Steve Lehman Octet at Wexner Center for the Arts May 6

Saxophonist and composer Steve Lehman‘s justly-acclaimed octet returns to Columbus for the first time since 2010 for a show at the Wexner Center on Friday, May 6th, at 8pm (tickets available here). Lehman’s worked with many hallowed guests of the Wexner Center including Rudresh Mahanthappa and Vijay Iyer. With the latter and the drummer Lehman’s bringing this go-round, Tyshawn Sorey, I saw a powerful set of music by  their collective trio, Fieldwork, in the previous location of the Jazz Gallery in downtown Manhattan, a set that made the walls shake and embedded new ways of thinking about rhythm and harmony in my head like shrapnel. His own work as a leader varies from small group improvisation to through-composed chamber music to collaborations with electronic artists but he soars and sounds most like himself in larger groups to best show off his expansive harmonies and panoramic visions, especially the octet he brings to the Wexner in May. Continue reading for more info on the players and video.

Lehman’s records with the octet, including New York Times writer Nate Chinen’s 2009 record of the year Travail, Transformation, and Flow and 2014’s masterpiece Mise en Abîme (the latter meaning “placed within abyss”) which placed first in Francis Davis’ poll of jazz critics reconstruct familiar elements in shocking, refreshing ways. This book is full of pieces packed with density and drama, elaborate mechanisms breathtaking in their scope and their nuance. The thickness of the horns has that satisfying sense of washing over the listener but these big waves and rich moves are full of tiny, intricate pieces that connect together in surprising ways. He’s forged a language that combines the raw bebop of players like Jackie McLean (who Lehman interviewed for Do The Math) with spectral music, the latter more often discussed in relation to classical composers like Iannu Dumitrescu and Kaija Saariaho.

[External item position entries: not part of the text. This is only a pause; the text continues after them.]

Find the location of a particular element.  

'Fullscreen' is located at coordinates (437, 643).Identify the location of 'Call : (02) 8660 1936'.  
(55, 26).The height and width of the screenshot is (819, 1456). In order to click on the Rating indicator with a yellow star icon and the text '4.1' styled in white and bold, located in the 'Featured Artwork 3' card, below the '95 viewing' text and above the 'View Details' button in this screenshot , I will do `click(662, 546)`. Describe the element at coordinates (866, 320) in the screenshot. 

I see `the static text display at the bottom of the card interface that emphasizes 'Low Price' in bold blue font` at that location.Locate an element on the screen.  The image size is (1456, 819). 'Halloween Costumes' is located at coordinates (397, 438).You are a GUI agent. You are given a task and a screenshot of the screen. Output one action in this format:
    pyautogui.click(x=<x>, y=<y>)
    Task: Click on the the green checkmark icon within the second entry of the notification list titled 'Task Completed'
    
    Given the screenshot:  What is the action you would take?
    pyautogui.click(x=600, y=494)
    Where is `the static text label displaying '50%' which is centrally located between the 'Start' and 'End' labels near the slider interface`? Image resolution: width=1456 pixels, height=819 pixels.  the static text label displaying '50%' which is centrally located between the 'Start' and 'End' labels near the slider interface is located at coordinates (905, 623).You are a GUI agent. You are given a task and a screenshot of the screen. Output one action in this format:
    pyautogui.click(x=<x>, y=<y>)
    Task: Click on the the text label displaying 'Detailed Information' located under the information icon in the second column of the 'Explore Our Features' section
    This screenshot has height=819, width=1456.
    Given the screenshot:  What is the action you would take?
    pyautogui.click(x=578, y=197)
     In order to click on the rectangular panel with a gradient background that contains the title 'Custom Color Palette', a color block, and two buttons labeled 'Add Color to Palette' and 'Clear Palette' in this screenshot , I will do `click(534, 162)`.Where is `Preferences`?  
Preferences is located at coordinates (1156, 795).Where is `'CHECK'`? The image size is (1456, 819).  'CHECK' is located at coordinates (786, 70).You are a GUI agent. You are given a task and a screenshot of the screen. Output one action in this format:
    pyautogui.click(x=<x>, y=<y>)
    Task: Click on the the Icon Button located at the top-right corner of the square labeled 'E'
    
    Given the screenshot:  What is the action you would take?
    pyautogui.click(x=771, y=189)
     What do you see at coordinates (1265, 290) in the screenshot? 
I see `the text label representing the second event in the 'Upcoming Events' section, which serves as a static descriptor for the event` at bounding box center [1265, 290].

Key to giving these heavy pieces their organic lightness is the players assembled. These musicians are at the top of their respective instruments today and hearing them interact live in a room that sounds as good as the Wexner Center performance space is my number one reason for recommending this show. The use of vibraphone, courtesy of Chris Dingman, has a quicksilver flavor, slipping through everything around it, showering sparks of bright chords here to shift the color palate of the pieces then nudging the piece’s rhythmic propulsion. Dingman’s been a key colorist in ensembles led by artists as diverse as Anthony Braxton, Ambrose Akinmusire, and Gerald Clayton. Jonathan Finlayson on trumpet, the melodic force of nature in MacArthur Genius recipient Steve Coleman’s abstracted funk group The Five Elements, has also lent his singular tone and intensity to groups led by Mary Halvorson and Craig Taborn. Trombonist Tim Albright, Finlayson’s foil in the front-line brass section here and in Steve Coleman’s The Five Elements, has also worked with Maria Schneider, Rufus Wainwright, and The National. Other reeds player in the octet is Mark Shim on tenor who made one of my favorite records to come out on Blue Note when I was in college, New Directions, featuring Jason Moran, and also played with Vijay Iyer, Rudresh Mahanthappa, and Hamiet Bluiett.

Tubist José Davila is a key component of the brass section and the rhythm section, simultaneously. I first heard Davila in Henry Threadgill’s Zooid in one of my favorite shows that year and he completely refigured what I thought about tuba in a jazz context, harkening back to the early swing era of doubling the bass but also a volcanic, electrifying force of melody and harmony. Davila’s a key player on Threadgill’s Pulitzer Prize winning album In for a Penny, In for a Pound of last year. Bassist Drew Gress makes even the best band in the world better with his unshakable sense of melody and rhythm, he killed it in Ralph Alessi’s quartet at Winter Jazzfest in NYC earlier this year and he’s killed it in every context I’ve seen him including Wex veterans Tim Berne, Uri Caine, and Dave Douglas. Tyshawn Sorey on drums here has morphed over the years from one of my absolute favorite drummers in jazz – and he became that almost immediately when I heard him on Vijay Iyer’s Blood Sutra in 2003, a status that’s only grown larger and deeper in my heart – into also one of my favorite composers full-stop. His more delicate records like Oblique-I and Koan (and his astonishing piano trio I caught a set of last fall at the Village Vanguard) work forms I love in a way I never see coming and, as a sideman, still lighting a fire underneath and making even the most complex rhythms real and funky from Wadada Leo Smith to Kris Davis to John Zorn.

There isn’t a much better choice to make on a spring night. Giants are coming to our town.